Machined with exacting tolerances from stainless steel, these derringers utilize a rebounding hammer, spring-loaded firing pins, and a hammer block to provide a high degree of safety. If you need more, there is a cross-bolt safety which, when pushed to the right, will prevent any hammer contact with the firing pins. As a personal preference I don’t use the cross-bolt except when I am lowering the hammer by hand. However, it can be pushed into place, effectively rendering the derringer unable to be fired, as added insurance.

Sights are a large front sight and a rudimentary rear both integral to the barrel top. These sights work just fine for the distances one will deploy these handguns. All three of the derringers supplied for this article had a manageable trigger pull in the 6- to 7-pound range.


Carry, Load, Feed

As mentioned, Bond Arms offers a number of holsters perfect for carrying their offerings. Holsters range from pocket through belt, and even include a shoulder rig. Other manufacturers add ankle rigs to the mix. No firearm should be carried without a holster. If your home protection is stored in one of the multitude of small quick access safes, a holster may be superfluous.
Loading the derringer has been made easier by the introduction of the Tuff Products’ Quick Strips in their many calibers. There should be a 6-round Quick Strip to handle each caliber Bond offers. These make feeding one or two barrels at a time a snap and they can be carried in a pocket or one of the pouches Tuff has.
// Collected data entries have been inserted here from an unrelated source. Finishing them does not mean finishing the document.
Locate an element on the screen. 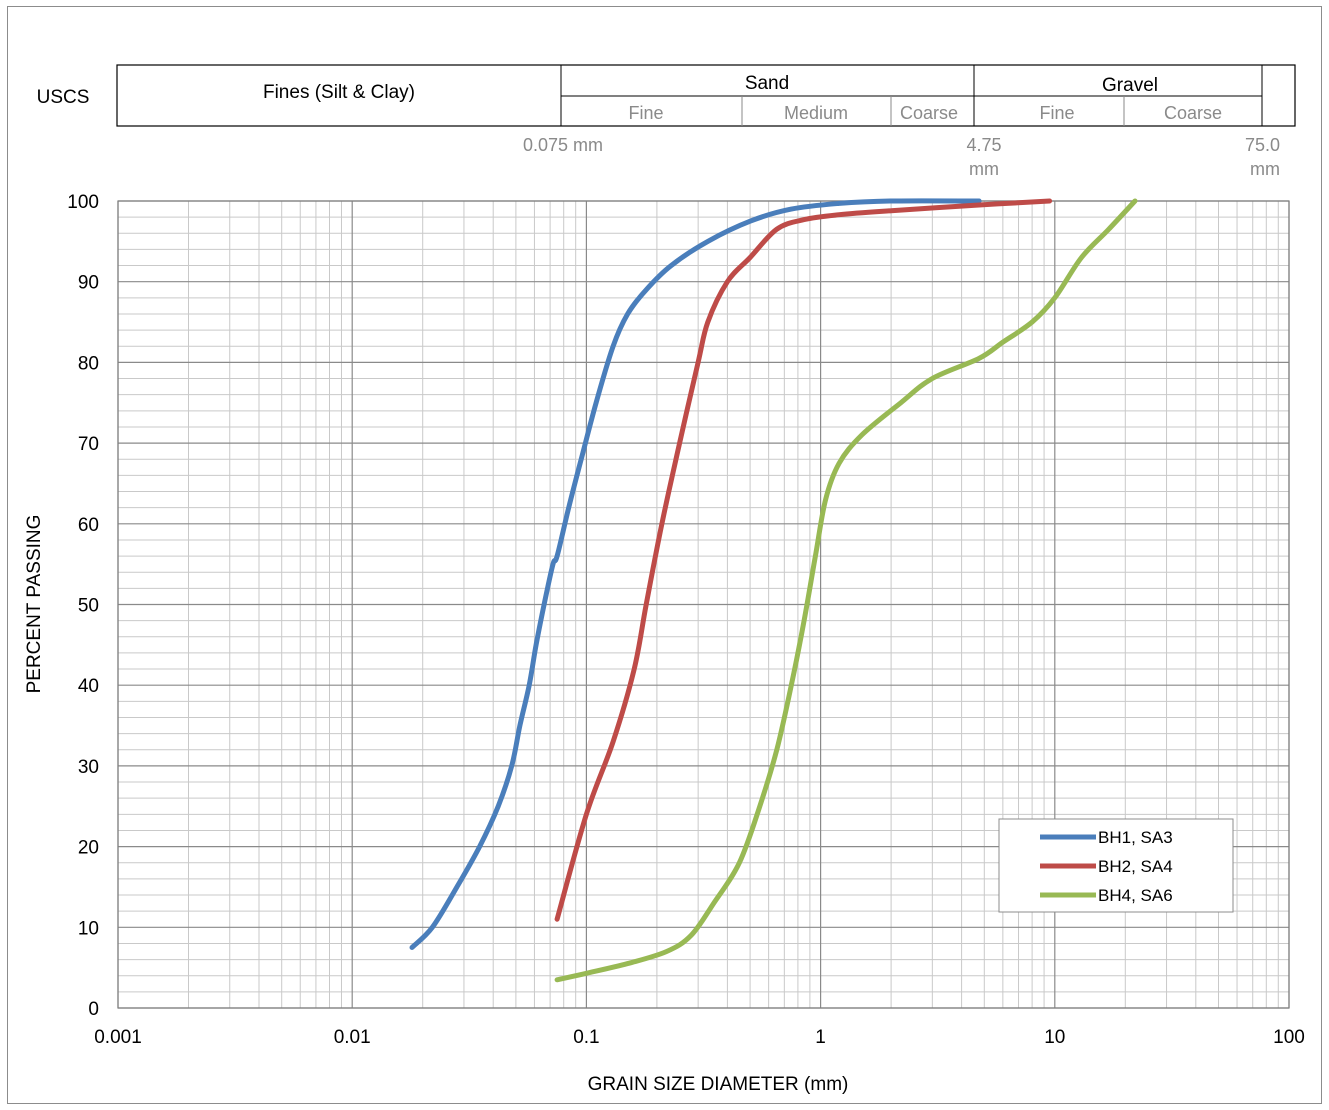 This screenshot has width=1329, height=1110. y-tick-label: 80 is located at coordinates (88, 364).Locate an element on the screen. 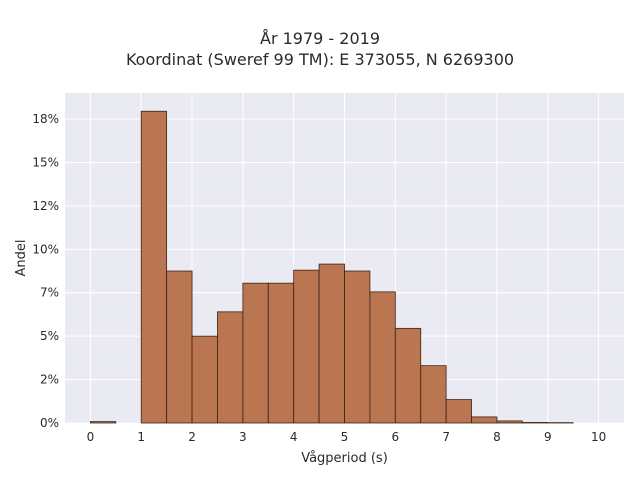 The height and width of the screenshot is (480, 640). y-tick-label: 0% is located at coordinates (50, 423).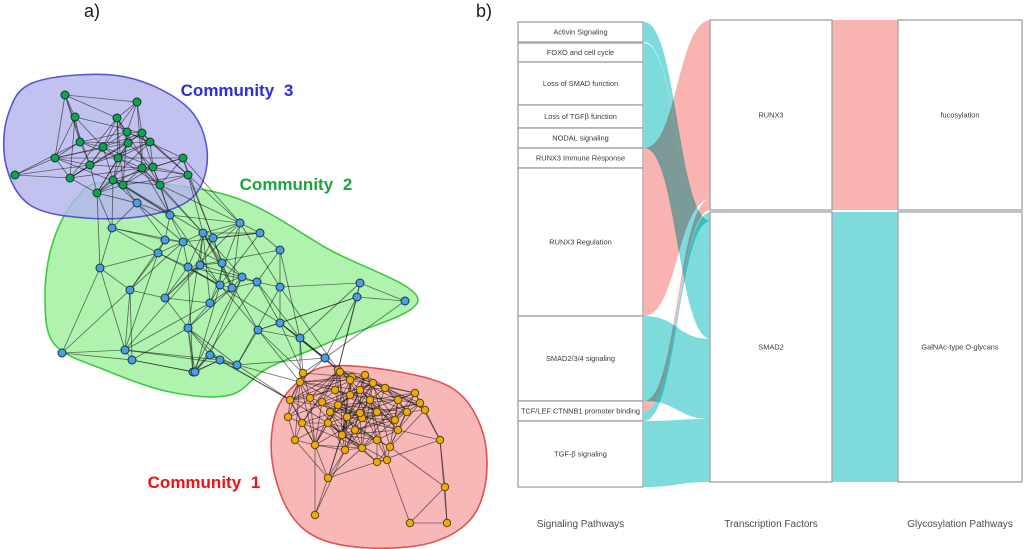  I want to click on stratum-label: RUNX3 Immune Response, so click(580, 158).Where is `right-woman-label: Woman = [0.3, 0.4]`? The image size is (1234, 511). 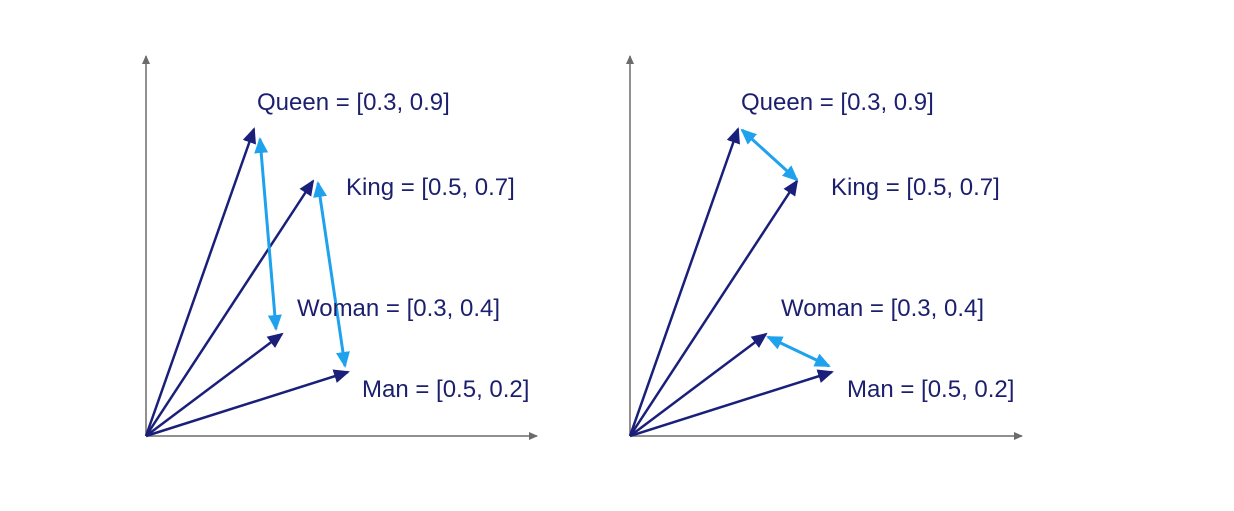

What you feed them is a different story. Wandering my snake-ridden Texas property, I find .410 birdshot just the thing for pest control. A .45 Colt/.410 derringer in the pocket is more convenient than a shotgun, thus more likely to be there.

For most of the centerfire Bond barrel offerings (Did I mention barrel and caliber changing is easy?) there are an abundance of quality defensive rounds. When it comes to the .410, there is only slug and buckshot. I would opt for a .45 Colt hollowpoint over the slug. In buckshot loads, Winchester offers their Super-X in 2 ½ and 3-inch loads carrying three and five 000 buck pellets, respectively. For a little more variety, the Winchester PDX, also available in 2 ½ and 3-inch shells is stuffed with three plated defense discs and 12 or 16 BBs.

Federal and Remington also have offerings in the .410 defensive genre. Federal offers their Personal Defense loads in 3-inch shells carrying five 000 or nine 0000. Remington’s Ultimate Home Defense load packs four 000 pellets in 2 ½ inch shells.

Simple to use, easy to learn, and reliable—traits that make the Bond derringer excellent for novices and experts alike. Add in a variety of calibers to choose from and excellent defensive ammunition choices, and it becomes obvious that a Bond derringer might be just the ticket for your every day protection.